• **Problem**: Beginning at the line that contains "This screenshot has width=1301, height=1031.", write out every line down to the end of the records, with both ends kept and nothing added.

::: Recorded data :::

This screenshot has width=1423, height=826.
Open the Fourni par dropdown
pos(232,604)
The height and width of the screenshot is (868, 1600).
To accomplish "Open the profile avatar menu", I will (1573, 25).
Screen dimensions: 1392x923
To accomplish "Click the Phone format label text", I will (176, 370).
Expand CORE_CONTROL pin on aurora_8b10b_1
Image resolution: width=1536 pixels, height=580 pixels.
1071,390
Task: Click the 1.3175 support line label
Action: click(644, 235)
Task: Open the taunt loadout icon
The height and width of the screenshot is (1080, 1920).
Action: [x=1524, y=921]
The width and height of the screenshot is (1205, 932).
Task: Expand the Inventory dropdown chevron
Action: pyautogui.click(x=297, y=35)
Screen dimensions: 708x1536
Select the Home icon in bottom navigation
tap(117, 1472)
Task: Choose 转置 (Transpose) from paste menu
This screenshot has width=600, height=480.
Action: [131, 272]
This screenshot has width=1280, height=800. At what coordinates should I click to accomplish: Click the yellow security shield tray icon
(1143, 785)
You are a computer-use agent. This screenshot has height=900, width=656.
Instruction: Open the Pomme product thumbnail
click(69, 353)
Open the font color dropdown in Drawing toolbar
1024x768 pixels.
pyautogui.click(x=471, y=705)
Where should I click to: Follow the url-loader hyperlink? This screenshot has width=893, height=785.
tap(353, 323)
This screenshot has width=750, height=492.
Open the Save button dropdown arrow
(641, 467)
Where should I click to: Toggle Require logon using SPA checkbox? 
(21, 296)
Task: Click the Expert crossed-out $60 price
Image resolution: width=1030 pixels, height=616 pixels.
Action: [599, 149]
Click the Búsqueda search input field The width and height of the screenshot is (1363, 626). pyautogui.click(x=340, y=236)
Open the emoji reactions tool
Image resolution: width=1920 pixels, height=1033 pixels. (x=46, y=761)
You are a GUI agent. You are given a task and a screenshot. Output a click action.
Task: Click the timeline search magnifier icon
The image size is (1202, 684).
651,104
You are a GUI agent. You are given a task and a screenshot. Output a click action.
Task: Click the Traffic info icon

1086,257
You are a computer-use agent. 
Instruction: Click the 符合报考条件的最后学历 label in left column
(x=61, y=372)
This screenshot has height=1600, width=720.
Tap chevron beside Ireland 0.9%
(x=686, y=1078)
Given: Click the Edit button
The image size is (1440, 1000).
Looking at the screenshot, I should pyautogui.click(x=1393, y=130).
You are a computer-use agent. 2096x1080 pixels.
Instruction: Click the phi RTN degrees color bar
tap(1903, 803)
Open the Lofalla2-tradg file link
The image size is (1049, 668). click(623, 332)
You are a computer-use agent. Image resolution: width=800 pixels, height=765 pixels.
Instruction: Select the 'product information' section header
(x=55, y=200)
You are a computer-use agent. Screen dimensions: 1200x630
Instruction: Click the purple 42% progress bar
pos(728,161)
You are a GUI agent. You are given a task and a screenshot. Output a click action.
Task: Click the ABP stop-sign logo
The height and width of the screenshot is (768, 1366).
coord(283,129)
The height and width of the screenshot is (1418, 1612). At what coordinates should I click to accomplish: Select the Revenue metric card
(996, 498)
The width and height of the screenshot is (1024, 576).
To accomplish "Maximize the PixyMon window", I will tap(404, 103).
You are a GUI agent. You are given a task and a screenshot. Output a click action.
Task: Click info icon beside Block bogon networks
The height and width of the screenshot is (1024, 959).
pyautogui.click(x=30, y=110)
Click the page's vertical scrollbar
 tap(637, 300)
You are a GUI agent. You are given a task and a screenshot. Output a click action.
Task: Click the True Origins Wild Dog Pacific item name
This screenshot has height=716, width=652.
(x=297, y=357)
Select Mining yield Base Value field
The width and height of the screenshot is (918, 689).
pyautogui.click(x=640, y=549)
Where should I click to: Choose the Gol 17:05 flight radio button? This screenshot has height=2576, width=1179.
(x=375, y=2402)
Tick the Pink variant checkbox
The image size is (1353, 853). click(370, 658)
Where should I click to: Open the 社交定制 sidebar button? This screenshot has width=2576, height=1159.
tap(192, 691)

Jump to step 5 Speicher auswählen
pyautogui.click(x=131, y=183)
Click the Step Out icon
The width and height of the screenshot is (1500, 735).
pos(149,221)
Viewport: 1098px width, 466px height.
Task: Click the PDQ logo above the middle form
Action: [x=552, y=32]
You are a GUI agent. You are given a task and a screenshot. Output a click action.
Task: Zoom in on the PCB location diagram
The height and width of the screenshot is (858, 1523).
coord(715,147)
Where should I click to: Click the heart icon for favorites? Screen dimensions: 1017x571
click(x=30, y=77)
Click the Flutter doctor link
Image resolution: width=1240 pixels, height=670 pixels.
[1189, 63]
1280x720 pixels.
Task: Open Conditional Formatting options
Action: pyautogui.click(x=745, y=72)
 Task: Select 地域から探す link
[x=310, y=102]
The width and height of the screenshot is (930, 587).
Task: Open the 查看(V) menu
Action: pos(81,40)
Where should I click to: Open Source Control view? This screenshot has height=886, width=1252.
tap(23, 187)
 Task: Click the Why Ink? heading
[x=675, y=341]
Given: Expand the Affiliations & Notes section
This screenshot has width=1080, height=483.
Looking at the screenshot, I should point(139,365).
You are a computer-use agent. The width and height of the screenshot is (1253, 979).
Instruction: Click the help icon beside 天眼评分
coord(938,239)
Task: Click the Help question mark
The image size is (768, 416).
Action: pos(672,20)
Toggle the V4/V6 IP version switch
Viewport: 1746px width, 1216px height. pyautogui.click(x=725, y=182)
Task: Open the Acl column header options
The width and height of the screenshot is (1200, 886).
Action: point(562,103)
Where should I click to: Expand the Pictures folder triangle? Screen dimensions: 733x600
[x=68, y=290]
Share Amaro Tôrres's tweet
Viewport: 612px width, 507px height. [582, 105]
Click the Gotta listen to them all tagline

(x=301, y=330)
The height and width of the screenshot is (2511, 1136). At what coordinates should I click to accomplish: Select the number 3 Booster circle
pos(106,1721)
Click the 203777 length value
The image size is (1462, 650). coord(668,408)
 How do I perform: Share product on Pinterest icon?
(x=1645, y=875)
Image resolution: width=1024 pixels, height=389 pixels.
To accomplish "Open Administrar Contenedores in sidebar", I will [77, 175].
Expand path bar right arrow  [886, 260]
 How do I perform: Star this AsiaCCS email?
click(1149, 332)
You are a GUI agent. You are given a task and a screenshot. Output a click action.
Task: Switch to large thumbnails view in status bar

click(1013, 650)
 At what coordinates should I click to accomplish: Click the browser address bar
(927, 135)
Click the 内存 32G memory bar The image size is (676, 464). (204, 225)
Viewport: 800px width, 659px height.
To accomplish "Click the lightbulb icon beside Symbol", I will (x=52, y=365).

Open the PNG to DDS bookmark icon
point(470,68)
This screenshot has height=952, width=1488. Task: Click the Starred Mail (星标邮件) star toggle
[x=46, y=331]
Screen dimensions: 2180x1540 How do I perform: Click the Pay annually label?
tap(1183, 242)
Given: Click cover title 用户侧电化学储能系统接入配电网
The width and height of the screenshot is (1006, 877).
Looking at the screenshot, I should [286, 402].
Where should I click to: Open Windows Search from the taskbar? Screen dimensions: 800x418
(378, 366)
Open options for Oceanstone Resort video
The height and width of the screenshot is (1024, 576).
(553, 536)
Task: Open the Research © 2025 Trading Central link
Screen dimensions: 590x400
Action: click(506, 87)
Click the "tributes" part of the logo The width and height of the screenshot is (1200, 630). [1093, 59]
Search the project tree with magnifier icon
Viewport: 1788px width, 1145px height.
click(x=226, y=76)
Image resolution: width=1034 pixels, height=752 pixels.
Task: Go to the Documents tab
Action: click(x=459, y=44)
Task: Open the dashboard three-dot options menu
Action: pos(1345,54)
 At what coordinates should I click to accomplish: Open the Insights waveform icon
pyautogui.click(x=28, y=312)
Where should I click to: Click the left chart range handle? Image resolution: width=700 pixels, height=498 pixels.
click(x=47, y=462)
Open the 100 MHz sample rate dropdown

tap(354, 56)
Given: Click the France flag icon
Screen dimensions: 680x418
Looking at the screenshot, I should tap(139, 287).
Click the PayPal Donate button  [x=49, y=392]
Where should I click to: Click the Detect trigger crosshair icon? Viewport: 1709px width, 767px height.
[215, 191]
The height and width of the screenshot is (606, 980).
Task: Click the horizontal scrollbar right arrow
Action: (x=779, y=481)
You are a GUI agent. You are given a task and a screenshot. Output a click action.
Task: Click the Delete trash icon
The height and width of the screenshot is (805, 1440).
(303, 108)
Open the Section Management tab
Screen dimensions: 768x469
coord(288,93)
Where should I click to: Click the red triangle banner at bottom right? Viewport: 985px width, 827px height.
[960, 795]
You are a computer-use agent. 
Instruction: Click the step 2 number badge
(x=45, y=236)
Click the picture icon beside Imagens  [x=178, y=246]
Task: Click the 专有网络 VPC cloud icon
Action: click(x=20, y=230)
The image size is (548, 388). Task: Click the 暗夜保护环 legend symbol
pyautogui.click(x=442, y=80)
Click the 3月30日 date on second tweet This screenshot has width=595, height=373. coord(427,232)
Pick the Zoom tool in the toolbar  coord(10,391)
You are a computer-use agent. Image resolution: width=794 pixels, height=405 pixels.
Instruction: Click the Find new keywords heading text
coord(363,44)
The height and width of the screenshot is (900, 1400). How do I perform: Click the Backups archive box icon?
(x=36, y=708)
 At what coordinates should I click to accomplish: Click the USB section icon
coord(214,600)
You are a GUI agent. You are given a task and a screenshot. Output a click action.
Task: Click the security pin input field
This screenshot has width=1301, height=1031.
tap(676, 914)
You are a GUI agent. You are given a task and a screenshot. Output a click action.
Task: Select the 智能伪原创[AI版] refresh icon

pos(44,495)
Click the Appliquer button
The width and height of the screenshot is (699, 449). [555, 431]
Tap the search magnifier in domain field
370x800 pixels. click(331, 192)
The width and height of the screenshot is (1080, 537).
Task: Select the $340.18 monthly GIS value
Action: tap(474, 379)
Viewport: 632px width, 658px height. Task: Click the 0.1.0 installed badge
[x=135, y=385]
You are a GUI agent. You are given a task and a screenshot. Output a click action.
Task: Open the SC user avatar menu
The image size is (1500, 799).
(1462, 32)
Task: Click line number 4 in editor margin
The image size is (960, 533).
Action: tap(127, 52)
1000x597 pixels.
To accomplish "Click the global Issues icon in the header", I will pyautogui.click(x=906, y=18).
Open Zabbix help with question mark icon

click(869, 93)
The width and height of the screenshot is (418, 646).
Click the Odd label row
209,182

:::

• **Solved exercise**:
This screenshot has width=1301, height=1031.
tap(676, 914)
You are a GUI agent. You are given a task and a screenshot. Output a click action.
Task: Select the 智能伪原创[AI版] refresh icon

pos(44,495)
Click the Appliquer button
The width and height of the screenshot is (699, 449). [555, 431]
Tap the search magnifier in domain field
370x800 pixels. click(331, 192)
The width and height of the screenshot is (1080, 537).
Task: Select the $340.18 monthly GIS value
Action: tap(474, 379)
Viewport: 632px width, 658px height. Task: Click the 0.1.0 installed badge
[x=135, y=385]
You are a GUI agent. You are given a task and a screenshot. Output a click action.
Task: Open the SC user avatar menu
The image size is (1500, 799).
(1462, 32)
Task: Click line number 4 in editor margin
The image size is (960, 533).
Action: tap(127, 52)
1000x597 pixels.
To accomplish "Click the global Issues icon in the header", I will pyautogui.click(x=906, y=18).
Open Zabbix help with question mark icon

click(869, 93)
The width and height of the screenshot is (418, 646).
Click the Odd label row
209,182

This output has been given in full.